Special time with my streaming buddies

Society basically went into hibernation when the lockdowns started. Some were locked down more than others. For me, it was by choice. At that point, I started relying much more heavily on risk versus reward decisions. I spent much more time at home except when walking on local trails or making speedy trips to the grocery store.

At first, I spent a lot of time with my streaming friends Netflix, Amazon, and Hulu. We all got tight. At some point though, I started questioning my use (misuse?) of time. I know when I was a younger, workaholic version of myself, I always said when I retired, I'd chill, slow down, and do what I wanted when I wanted. Here I was, in a big way doing just that. My advocating was filling in nicely, but things still felt off-balance. The nonprofit was in hibernation also as I was waiting on government approvals for a trademark and nonprofit status.

The author comes out? (Let's wait for the reviews)

Then "it" happened. One day I got a call from one of my best lifetime friends. In the conversation, he suggested we write a book together. Evidently, he also had some free time on his hands. He also had no idea what the story would be about. Without much thought, I said yes and in the same breath, felt closer to having the balance I was missing. The effort started in late April 2020. In February 2021, our novel "Untruthful Speech" will be published (I know, I know....blatant self-promotion).

I wrote a novella titled "Fynn, The Reluctant Service Dog" (more blatant self-promotion) during the same period. I self-published it in January 2021. "Whew" and "Sleep" are the only words that come to mind when reflecting.

Did I bite off too much?

Looking back on the experience, I am of two minds. Both take me back to the question I posed at the beginning of the article. My first answer to that question is: I was swamped and filled my time with a lot of creativity and work. I'm proud of what was accomplished, so the time and effort paid off, and it did make my stay-at-home time much less boring.

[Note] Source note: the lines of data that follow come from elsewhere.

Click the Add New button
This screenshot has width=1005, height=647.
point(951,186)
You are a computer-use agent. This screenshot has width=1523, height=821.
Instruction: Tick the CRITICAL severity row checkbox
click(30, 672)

My second answer is: I was swamped, which took some time away from other favored activities like walking, contemplating, and chilling with all my friends mentioned above. More importantly, I think it impacted the time I spent and my real-life family, including my two new granddaughters. Those thoughts have me wondering if I'm turning back into that "workaholic" I said I'd never be again.

Also, while reflecting on the past year, a troubling thought has started bouncing around my brain. It is almost embarrassing to reveal it. Here goes. Knowing I have an incurable cancer and will likely live fewer years than the average person my age, is one of my years more valuable now than it would be if I were healthy? I told you it was a crazy thought. Maybe I'm not asking the question correctly. It's more a question of relativity. Each piece of time is equally important to each of us or should be. My minute shouldn't be more important than yours. Relative to my situation though, (or anyone else in a similar situation), should I personally be treating the time I have left with more value, and back off from doing so much?

Enjoy the time no matter how you spend it

I guess the bottom-line question is I'm putzing around to get to is: Do I need to take a step back and be more vigilant of my time and chill a little or keep going for the gusto while I still have the energy and relative health?

I guess that's a similar question many of us have at one time or another. At least I hope so, or I have more issues than multiple myeloma. I think those with chronic illnesses probably ask it more. My guess is some of you absolutely know your answer or think it's a silly question. I thought I knew the answer a year ago. Now I'm not so certain.

In any case, the year is done and in the past. I can't change it. It had many more highs than lows, but there is no getting around the fact I was swamped. Maybe the better question is: What will I do with my free time in the coming year, or how about what will I do with my free time today, or no matter what I do, I need to treat the time as a blessing.

Another thought... Is there really such a thing as free time? I guess that's another article for another day.